I havent been doing commerical drywall for very long and hear people talking about bulkheads and am not sure what they are. I have probly already hungs some and not known it. Any info would be useful


----------



## mdshunk (Mar 13, 2005)

Drywall enclosures around pipe bundles, ductwork, and soffits built above kitchen cupboards are all examples of bulkheads.


----------



## FleshnerDrywall (Dec 9, 2006)

I see. I have always known them as chase or soffits. I've been hanging them for years and just didnt know it. Thank for the info mdshunk.


----------



## BreyerConstruct (May 22, 2006)

It takes guts to ask about something you aren't sure about, & risk someone flipping about you being a drywaller & not knowing one term... 
Bravo!


----------



## pn70 (Jun 11, 2006)

In Chicago I knew them as soffits, when I moved to Michigan I learned they called them bulkheads. Different names, same thing.


----------



## Jcllc (Dec 8, 2006)

When I started in this business in texas they callled them "furdowns". how's that one?


----------



## LennyV-NHSNOLA (Nov 22, 2006)

We still call them furdowns or soffits here in N'Awlins!

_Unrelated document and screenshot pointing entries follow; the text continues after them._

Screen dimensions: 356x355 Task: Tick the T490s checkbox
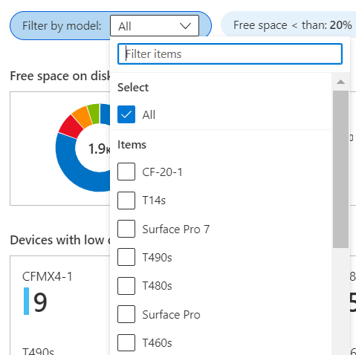(126, 257)
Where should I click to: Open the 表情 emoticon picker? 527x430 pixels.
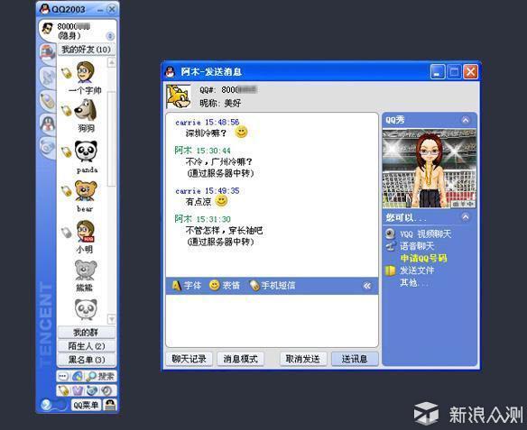click(225, 286)
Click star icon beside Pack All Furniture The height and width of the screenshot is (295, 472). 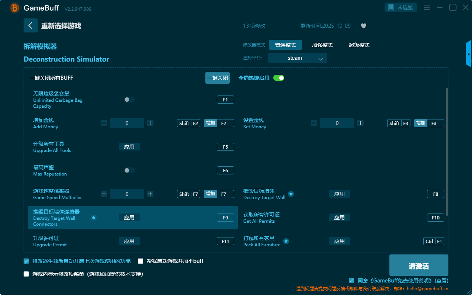(x=286, y=241)
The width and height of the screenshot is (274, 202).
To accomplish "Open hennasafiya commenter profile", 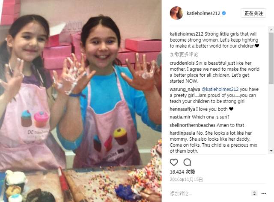I will 182,109.
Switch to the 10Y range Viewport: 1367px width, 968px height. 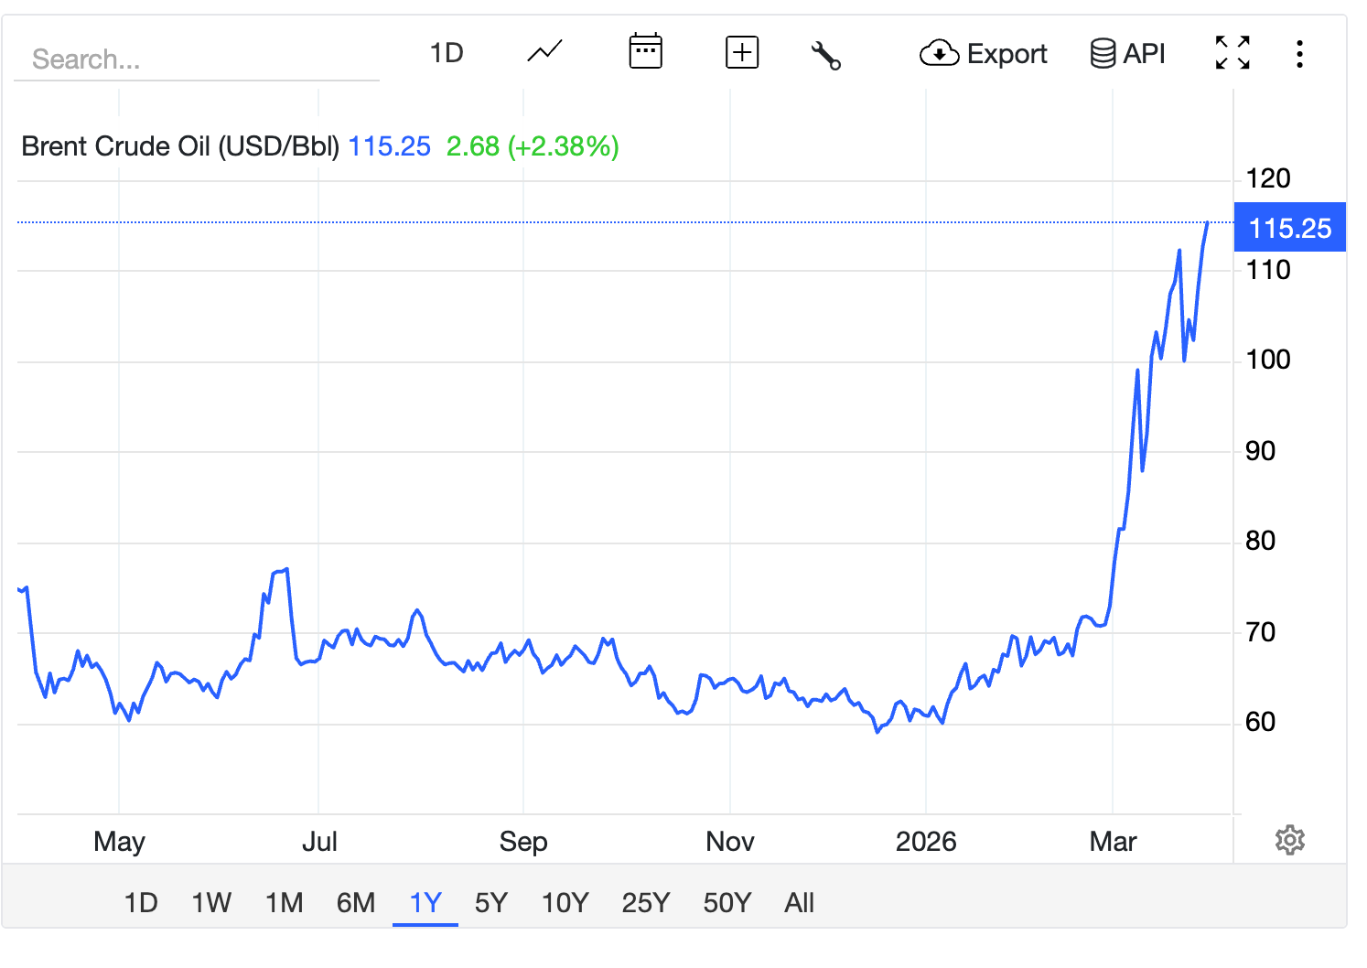[565, 903]
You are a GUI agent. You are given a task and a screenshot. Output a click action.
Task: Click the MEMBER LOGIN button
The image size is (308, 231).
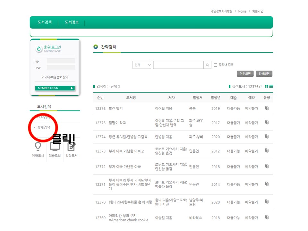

A bulkhead is what you build on your water front lot to keep your land from washing away.


----------



## AustinDB (Sep 11, 2006)

as used in the navy, bulkhead is an interior wall of a submarine or ship. My guess is some people using the term are referring to any verticle wall and not just relating to where pipes pass through.


----------



## ron schenker (Dec 11, 2005)

I've actually been called a "bulkhead" several times. It's the same as "blockhead"


----------



## tlfettled (Oct 19, 2006)

*bulk heads with wireing wow*

Did a job once which had burglar alarm system threw entire home 4 bathrooms 2 story house with a pool room it was a mammoth house! The home owners wife wanted the bulk heads removed over the kitchen area and the general contractor said sure no problem! The entire wiring system for all the homes alarms where ran inside the bulk head almost 90 separate wires! The general contractor ripped all the bulk head out then discovered he had no idea how to re route the wires for the alarm system! He got his brother to come help him because he couldn't figure out what to do and his brother set the main siren off which ran for 30 or 40 minutes be for his brother decided to cut the main power supply to the alarm system with a pair of wire cutters! Needless to say the 90 some odd wires where hanging loose from the kitchen ceiling and to my knowledge probably are still hanging there to this day ! Needless to say i do not sub out to these for mentioned general contractors anymore they give folks a bad reputation !


----------



## Mater (Feb 21, 2007)

*Bulkheads*

When I was in the State Patrol Academy we would "play games." Our bulkhead was considered the heater in each room. Here in Ohio I've only known them as soffits. Good question:thumbsup:


----------



## LukeOR (Feb 15, 2007)

"bulkheads" someone with a fat head, ussually not that good looking...lol..


----------



## RippySkippy (Feb 9, 2007)

*or with waste lines....*

know a guy, that measured his kitchen for a remodel. New cabinets go to the ceiling where the soffits were located. On demolition day, the soffits came out exposing the horizontal waste pipe supporting the bathroom group upstairs. The cabinets? All were notched out to accompany the waste pipe....and have a funky box at the top and back where the pipe still runs....


----------